**Passage**:
—————

It will be no surprise to anyone that the Fiat 500e, released in 2020 amid the COVID-19 pandemic, hasn’t been selling well. In fact, sales have become so poor that production at the Mirafiori plant in Turin, Italy had to be paused at points last year, despite now being exported to the US.
A last-ditch effort to revitalise the city car has seen Fiat reengineer the pure electric model – at considerable expense, I’m sure – to accept a petrol engine, in keeping with the general industry trend. Pre-production assembly of the combustion-powered version, simply called the 500 Hybrid, has begun ahead of full-scale production targeted for November 2025.
The car you see here looks remarkably similar to its zero-emission sibling, belying what was certainly a comprehensive reworking to the front end and underpinnings, which Fiat says is symbolic of the brand’s “social relevance.”
The obvious few changes include an expected larger front opening (obscured by camouflage here) to feed more air into the engine, as well as a fuel filler where the charging port would normally sit. With the exhaust pipe hidden by the bumper, the 500 Hybrid looks otherwise identical to the 500e – even the 17-inch wheels are carried over.

—————

**Activities**:
A) According to the passage on the Fiat 500 Hybrid, when is full-scale production of the car targeted to begin?
B) Continue the passage on the Fiat 500 Hybrid, starting after its last sentence.

[Dataset excerpts]

—————

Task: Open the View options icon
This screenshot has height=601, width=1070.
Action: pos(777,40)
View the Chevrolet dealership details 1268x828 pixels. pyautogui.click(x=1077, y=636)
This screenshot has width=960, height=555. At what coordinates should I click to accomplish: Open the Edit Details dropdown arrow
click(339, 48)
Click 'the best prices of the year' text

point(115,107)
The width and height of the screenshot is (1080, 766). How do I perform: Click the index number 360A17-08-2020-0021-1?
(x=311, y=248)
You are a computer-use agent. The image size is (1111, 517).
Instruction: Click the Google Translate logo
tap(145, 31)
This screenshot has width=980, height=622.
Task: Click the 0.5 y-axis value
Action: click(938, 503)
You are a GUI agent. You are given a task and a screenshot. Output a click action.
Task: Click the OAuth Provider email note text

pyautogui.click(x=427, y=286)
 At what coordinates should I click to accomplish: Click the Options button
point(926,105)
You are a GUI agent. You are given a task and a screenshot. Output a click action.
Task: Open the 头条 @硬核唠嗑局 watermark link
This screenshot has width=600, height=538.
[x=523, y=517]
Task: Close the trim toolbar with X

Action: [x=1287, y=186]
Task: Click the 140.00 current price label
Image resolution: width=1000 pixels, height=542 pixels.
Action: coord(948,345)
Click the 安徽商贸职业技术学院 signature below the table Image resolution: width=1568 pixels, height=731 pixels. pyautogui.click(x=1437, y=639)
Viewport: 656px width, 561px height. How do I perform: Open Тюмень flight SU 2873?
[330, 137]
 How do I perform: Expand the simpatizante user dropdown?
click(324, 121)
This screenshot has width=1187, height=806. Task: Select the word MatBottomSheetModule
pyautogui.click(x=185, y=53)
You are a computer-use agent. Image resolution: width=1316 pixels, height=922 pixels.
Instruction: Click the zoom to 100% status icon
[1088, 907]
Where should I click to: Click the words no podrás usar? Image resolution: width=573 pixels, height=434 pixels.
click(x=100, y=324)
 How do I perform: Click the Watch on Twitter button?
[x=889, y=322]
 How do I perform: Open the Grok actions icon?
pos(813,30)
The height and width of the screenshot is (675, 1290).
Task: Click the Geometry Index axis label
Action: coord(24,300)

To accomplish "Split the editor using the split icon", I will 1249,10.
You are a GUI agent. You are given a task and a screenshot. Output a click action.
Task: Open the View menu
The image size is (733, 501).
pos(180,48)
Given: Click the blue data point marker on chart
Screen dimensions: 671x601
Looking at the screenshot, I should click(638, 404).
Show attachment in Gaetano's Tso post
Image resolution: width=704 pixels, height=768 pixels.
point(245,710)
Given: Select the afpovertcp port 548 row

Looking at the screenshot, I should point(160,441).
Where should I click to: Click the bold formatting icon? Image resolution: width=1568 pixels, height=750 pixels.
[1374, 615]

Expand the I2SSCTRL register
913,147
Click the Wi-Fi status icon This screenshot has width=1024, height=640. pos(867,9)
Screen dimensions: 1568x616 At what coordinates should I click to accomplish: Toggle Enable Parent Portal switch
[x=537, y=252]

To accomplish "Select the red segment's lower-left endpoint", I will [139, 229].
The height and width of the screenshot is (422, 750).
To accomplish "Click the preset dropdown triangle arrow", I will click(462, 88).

—————

**Task responses**:
A) November 2025.

B)
Inside, the car is again as per the electric version, with a two-spoke steering wheel (here with a red 500 logo), a 10.25-inch floating infotainment touchscreen and a shelf that houses a Qi wireless charger. Sprouting from under the aforementioned dash is by far the biggest indicator of the car’s combustion powertrain – an unexpected manual gearlever, topped by a cute gloss black knob.
That row-your-own shifter means that despite the “Hybrid” tag, the electric assistance afforded here will be mild at best. As Autocar reports, the car is set to utilise the same Nm 1.0 litre naturally-aspirated three-cylinder engine and 12-volt belt-driven starter-generator as the previous-generation 500 Hybrid that was discontinued last year, where it made 70 PS and 92 Nm of torque.
The manual gearbox rules out Stellantis’ more powerful electrified small-car engine – a 1.2 litre turbocharged PureTech three-pot and 48-volt mild hybrid system found in the new Grande Panda – because that mill has only ever been mated to a six-speed dual-clutch transmission.